[Start]

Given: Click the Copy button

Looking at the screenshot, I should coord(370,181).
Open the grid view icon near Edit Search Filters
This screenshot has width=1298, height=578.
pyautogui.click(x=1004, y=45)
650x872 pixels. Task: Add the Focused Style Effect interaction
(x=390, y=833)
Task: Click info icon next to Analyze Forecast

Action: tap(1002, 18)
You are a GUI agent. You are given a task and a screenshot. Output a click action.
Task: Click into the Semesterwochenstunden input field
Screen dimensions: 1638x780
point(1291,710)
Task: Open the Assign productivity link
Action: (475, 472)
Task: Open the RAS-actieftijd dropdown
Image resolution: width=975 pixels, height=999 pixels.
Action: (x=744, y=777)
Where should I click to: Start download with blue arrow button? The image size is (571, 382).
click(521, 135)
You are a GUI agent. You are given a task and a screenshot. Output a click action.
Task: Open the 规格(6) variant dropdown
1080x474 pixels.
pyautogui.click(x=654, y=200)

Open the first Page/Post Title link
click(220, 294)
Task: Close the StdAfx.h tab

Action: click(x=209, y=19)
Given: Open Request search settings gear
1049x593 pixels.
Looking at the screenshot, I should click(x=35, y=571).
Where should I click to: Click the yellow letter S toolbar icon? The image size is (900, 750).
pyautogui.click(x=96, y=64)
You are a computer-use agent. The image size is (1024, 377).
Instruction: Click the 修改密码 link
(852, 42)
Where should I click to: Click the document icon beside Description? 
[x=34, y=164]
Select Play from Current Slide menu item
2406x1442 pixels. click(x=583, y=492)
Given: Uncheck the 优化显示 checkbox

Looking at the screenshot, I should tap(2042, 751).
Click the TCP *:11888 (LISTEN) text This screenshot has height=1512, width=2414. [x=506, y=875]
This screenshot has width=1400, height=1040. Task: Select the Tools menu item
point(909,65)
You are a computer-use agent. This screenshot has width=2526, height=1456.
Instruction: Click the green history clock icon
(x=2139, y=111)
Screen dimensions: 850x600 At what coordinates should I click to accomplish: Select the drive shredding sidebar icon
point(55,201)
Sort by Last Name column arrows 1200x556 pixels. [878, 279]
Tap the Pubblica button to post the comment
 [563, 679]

[End]

WRITTEN PROBLEM. Reproduce all of the entries above, substituting "Command" for every occurrence of "Instruction" and leaving everything else unchanged.

RESULT.
Given: Click the Copy button

Looking at the screenshot, I should coord(370,181).
Open the grid view icon near Edit Search Filters
This screenshot has width=1298, height=578.
pyautogui.click(x=1004, y=45)
650x872 pixels. Task: Add the Focused Style Effect interaction
(x=390, y=833)
Task: Click info icon next to Analyze Forecast

Action: tap(1002, 18)
You are a GUI agent. You are given a task and a screenshot. Output a click action.
Task: Click into the Semesterwochenstunden input field
Screen dimensions: 1638x780
point(1291,710)
Task: Open the Assign productivity link
Action: (475, 472)
Task: Open the RAS-actieftijd dropdown
Image resolution: width=975 pixels, height=999 pixels.
Action: (x=744, y=777)
Where should I click to: Start download with blue arrow button? The image size is (571, 382).
click(521, 135)
You are a GUI agent. You are given a task and a screenshot. Output a click action.
Task: Open the 规格(6) variant dropdown
1080x474 pixels.
pyautogui.click(x=654, y=200)

Open the first Page/Post Title link
click(220, 294)
Task: Close the StdAfx.h tab

Action: click(x=209, y=19)
Given: Open Request search settings gear
1049x593 pixels.
Looking at the screenshot, I should click(x=35, y=571).
Where should I click to: Click the yellow letter S toolbar icon? The image size is (900, 750).
pyautogui.click(x=96, y=64)
You are a computer-use agent. The image size is (1024, 377).
Command: Click the 修改密码 link
(852, 42)
Where should I click to: Click the document icon beside Description? 
[x=34, y=164]
Select Play from Current Slide menu item
2406x1442 pixels. click(x=583, y=492)
Given: Uncheck the 优化显示 checkbox

Looking at the screenshot, I should tap(2042, 751).
Click the TCP *:11888 (LISTEN) text This screenshot has height=1512, width=2414. [x=506, y=875]
This screenshot has width=1400, height=1040. Task: Select the Tools menu item
point(909,65)
You are a computer-use agent. This screenshot has width=2526, height=1456.
Command: Click the green history clock icon
(x=2139, y=111)
Screen dimensions: 850x600 At what coordinates should I click to accomplish: Select the drive shredding sidebar icon
point(55,201)
Sort by Last Name column arrows 1200x556 pixels. [878, 279]
Tap the Pubblica button to post the comment
 [563, 679]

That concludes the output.